I therefore have come to the conclusion that there is no binding authority which compels me to hold that I am devoid of jurisdiction to modify or vary the implied undertaking which exists concerning the documents which have been disclosed on discovery.

18

I turn, therefore, to consider the second matter which seems to me might give rise to my holding that there is such an absolute prohibition on variation or modification of the undertaking.

19

Are there persuasive authorities which convince me that Mr. Gordon's proposition is sound?

20

Having reviewed the case law which has been produced here in argument before me, it is clear that there is no single case which is of persuasive authority which supports Mr. Gordon.
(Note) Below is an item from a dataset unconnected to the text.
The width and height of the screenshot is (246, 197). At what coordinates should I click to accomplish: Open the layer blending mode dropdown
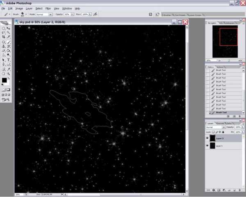click(x=215, y=127)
In fact, all of the persuasive decisions are against him.

21

Insofar as the Courts of England and Wales are concerned, one can commence consideration of the authorities there by reference to the decision of the House of Lords in Crest Homes Plc -v-Marks [1987] 1 AC 829 and the speech of Lord Oliver makes it abundantly clear that there is a jurisdiction in the Courts of England and Wales to permit of a modification or variation of the undertaking and all of the case law which has been cited subsequent to that decision of the House of Lords is to like effect.

22

Insofar as this jurisdiction is concerned, nobody has been able to cite a written judgment dealing with this topic, but I cannot...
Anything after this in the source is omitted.